The east Greenwich Ikea’s first Saturday appeared to get off to a quiet start with traffic appearing to be a little quieter than normal – but queues did start to build, not helped by congestion at the Blackwall Tunnel. In the retail park itself, queues (of people) formed during the afternoon, with Transport for London reporting congestion in the area.

As for Sunday, “car park full” signs went up and long lines of traffic formed on Woolwich Road…

None of this was helped by there being no trains on the Greenwich line, of course. Sustainable transport, eh?

But… was this any worse than usual? This is the old Sainsbury’s store, taken on a Sunday afternoon in 2014.

Former Sainsbury's Greenwich
Missing: Big blue box

As one of The Charlton Champion‘s wisest social media correspondents points out, traffic has always been horrible.

Ikea – with its notoriety for bringing areas to a standstill – has merely become the latest poster child for years of bad planning and short-term thinking in the Charlton/ east Greenwich retail parks. And there’s been years of bad feeling built up by a decision to approve a store that perhaps could have been better-placed on the quiet dual carriageways of Thamesmead.

While Charlton has had warehouse shopping since the 1970s, it intensified in the late 1990s with the appearance of Peninsula Park (Pets at Home, Smyths Toys etc – approved c.1987 and 1995), the “Greenwich” Shopping Park (Sports Direct, Homesense, Hobbycraft – planning permission granted in 2000; Matalan – extension approved in 2014) and the Brocklebank Retail Park (Aldi, Next, Primark – approved 2013); providing stores which are big draws for repeat visits, rather than the DIY/furniture stores which had been the Charlton retail park staples in the 80s and 90s.

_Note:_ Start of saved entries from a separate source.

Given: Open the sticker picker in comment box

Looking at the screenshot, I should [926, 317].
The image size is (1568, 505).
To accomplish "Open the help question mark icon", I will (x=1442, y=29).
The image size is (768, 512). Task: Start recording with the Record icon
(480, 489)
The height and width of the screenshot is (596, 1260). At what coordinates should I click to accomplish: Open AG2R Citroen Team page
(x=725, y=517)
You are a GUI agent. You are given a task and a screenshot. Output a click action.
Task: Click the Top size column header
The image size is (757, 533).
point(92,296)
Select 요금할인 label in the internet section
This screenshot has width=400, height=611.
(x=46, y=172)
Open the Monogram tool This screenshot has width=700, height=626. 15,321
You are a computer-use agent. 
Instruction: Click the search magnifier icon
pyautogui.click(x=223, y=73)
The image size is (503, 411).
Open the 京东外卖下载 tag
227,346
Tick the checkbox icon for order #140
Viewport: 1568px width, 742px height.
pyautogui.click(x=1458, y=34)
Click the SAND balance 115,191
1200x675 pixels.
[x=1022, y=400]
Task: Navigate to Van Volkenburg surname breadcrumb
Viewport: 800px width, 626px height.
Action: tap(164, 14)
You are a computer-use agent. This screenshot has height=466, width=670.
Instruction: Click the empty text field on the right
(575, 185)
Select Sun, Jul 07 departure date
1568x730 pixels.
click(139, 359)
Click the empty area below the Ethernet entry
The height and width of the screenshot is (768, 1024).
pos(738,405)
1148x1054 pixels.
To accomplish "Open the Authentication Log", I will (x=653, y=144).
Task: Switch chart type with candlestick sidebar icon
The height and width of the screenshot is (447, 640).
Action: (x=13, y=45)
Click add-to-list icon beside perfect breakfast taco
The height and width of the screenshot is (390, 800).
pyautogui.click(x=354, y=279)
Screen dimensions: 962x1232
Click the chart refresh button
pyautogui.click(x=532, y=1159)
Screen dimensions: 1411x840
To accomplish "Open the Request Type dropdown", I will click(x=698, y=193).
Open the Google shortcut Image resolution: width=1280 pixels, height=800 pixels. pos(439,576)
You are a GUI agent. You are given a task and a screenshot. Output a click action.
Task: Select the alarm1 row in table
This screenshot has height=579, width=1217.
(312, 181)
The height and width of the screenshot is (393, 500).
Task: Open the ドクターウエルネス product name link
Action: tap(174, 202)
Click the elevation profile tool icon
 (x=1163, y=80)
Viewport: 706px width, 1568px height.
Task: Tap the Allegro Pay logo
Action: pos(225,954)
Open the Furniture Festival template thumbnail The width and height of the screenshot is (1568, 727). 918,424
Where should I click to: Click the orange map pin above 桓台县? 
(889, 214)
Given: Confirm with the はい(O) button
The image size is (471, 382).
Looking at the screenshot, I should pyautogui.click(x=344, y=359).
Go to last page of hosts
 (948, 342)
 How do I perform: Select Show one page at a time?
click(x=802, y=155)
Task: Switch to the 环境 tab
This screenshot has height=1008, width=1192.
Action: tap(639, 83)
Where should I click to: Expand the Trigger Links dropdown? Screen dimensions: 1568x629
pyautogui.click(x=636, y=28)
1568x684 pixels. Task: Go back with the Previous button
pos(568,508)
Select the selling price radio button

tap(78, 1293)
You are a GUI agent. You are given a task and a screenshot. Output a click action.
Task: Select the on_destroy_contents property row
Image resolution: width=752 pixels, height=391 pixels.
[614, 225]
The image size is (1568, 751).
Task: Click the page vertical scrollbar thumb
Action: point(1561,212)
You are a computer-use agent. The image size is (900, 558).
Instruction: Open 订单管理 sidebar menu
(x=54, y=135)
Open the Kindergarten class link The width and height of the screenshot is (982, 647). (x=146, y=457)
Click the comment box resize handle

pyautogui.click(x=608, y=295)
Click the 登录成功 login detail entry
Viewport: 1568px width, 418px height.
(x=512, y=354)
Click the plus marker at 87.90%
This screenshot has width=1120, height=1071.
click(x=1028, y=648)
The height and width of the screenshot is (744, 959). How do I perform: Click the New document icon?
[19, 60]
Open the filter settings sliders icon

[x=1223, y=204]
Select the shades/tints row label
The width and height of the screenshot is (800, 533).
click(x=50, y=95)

And the traffic in these retail parks, adjacent to Ikea, is frequently terrible. But few go on social media to give Matalan or its customers a kicking for causing traffic jams. Or Asda or Makro, for that matter, which have been there 35 and 45 years respectively, outlasting a whole host of other retailers.

Greenwich Shopping Park
The problem was already there: Traffic trapped “Greenwich” Shopping Park on a December Sunday

What does appear to be different, though, is the queues coming off the A102. Yet this was foreseen, and action should have been taken to prevent this.

Ikea traffic
Traffic on Sunday at 3pm, as seen on Google Maps

The 2014 legal agreement between Ikea and Greenwich Council which enables the store to be built specifically says that Ikea should have provided money for signage to be put in place directing customers away from the Woolwich Road roundabout – signage which hasn’t appeared.

Ikea legal agreement
From Ikea’s 2014 legal agreement

It is unclear quite what has happened to these signs. Pedestrian improvements, which are under the control of Greenwich Council, are due in the spring. It’s also unclear quite what local councillors are doing to make sure their officers are on top of the situation.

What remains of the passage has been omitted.